Says former governor Al Quie, an atavistic moderate Republican: "What’s changed is that the two political parties are driven by their extremes more than they should be." Adds political scientist Steven Schier: "We are consumed with matters of abstraction.... Elites are rigid about their principles, and they’re very far apart."
Sounds about right, doesn't it? As middle Americans yearn for governmental movement through middle solutions, government's ideological "elite" are roadblocking all paths forward with base-pleasing insurmountabilities. Yesterday, I myself contributed to this thematic simplicity in a playful brooding about progressive pols having "fought, fought, fought" for a public option -- a soon-realized unrealistic component of any final healthcare bill -- "at the cost of far more urgent matters"; just as, presently, the GOP leadership is internally burdened by a debt-ceiling demand for the "Dopiest Constitutional Amendment of All Time," that of the extraordinarily stupid and fantastically unworkable balanced budget amendment.
So there you have it, another of the media's much-sought, ultimate Explanations, one of those Uber-themes one can carry in one's pocket for easy deployment at the office watercooler: "Well, you see, Frank, or at least as I see it, our current difficulties are encased in needless battles over frivolous abstractions embraced by a deadlocking equilibrium of ideological elites." Frank will be awed.
There's just one problem: That concise analysis, that "Let's get to the heart of this thing," that cutting of all crap, so impressively framed, is itself full of it.
Don't get me wrong.

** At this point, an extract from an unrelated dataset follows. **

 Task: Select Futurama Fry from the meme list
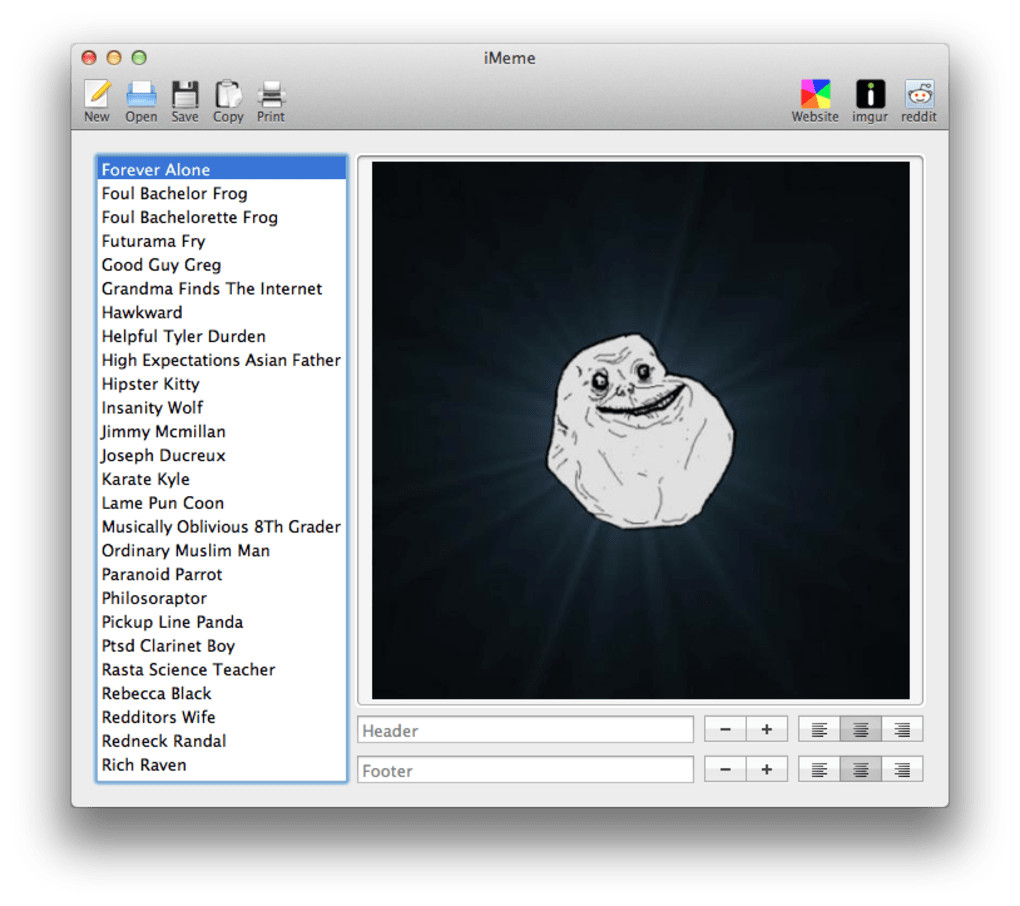(153, 241)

The protracted battle over a public option and the current skirmish over a balanced budget amendment are both ideal examples of party rigidity going nowhere, a destination repeatedly confirmed by party elites -- and in that narrowest of definitions, both proposals can be fairly described as equally extreme. But are their intellectual merits, their public-policy merits, the merits of their practicability in addressing practical problems of equal weight and value?

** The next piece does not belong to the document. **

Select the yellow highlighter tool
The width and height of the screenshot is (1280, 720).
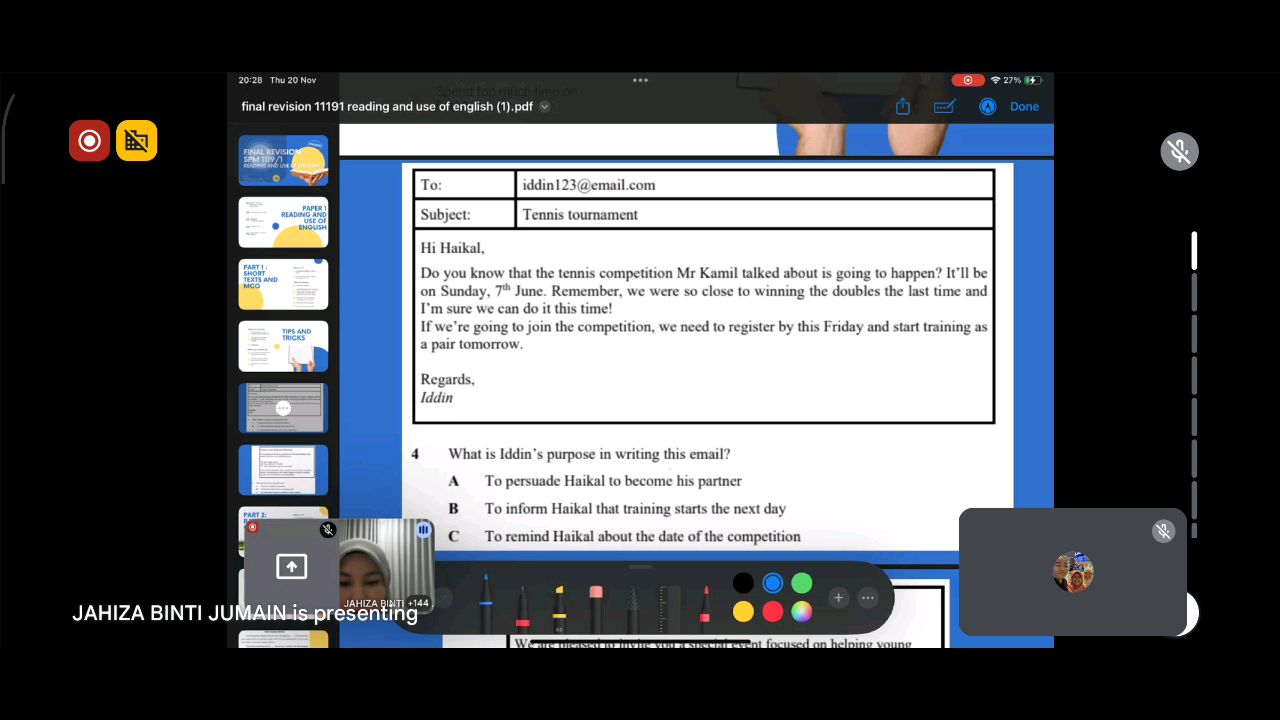tap(559, 606)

Stack any random team of 20 academics, policy wonks and technocrats to deliberate on the above merits of a public option against another stack of a random team of 20 academics, policy wonks and technocrats to deliberate on the merits of the balanced budget amendment. From the first team you'll receive a mix of differing but somber opinions. From the second team you'll get nothing but contemptuous laughter.
All of which is to say, there exists an immense qualitative distinction between the two parties' "extremes." And on issue after issue -- be it the debt-ceiling's urgency, or fiscal policy, or environmental policy, or women's rights, or, well, one can go on, almost ad infinitum -- virtually any academic, policy-wonkish or technocratic jury of judges would rule the pragmatically "liberal" position essentially meritorious and the ideologically "conservative" position essentially asinine.
If one ignores this qualitative distinction and reduces our political conflicts to little more than an antagonistic "equilibrium of ideological elites," then one explains, essentially, nothing.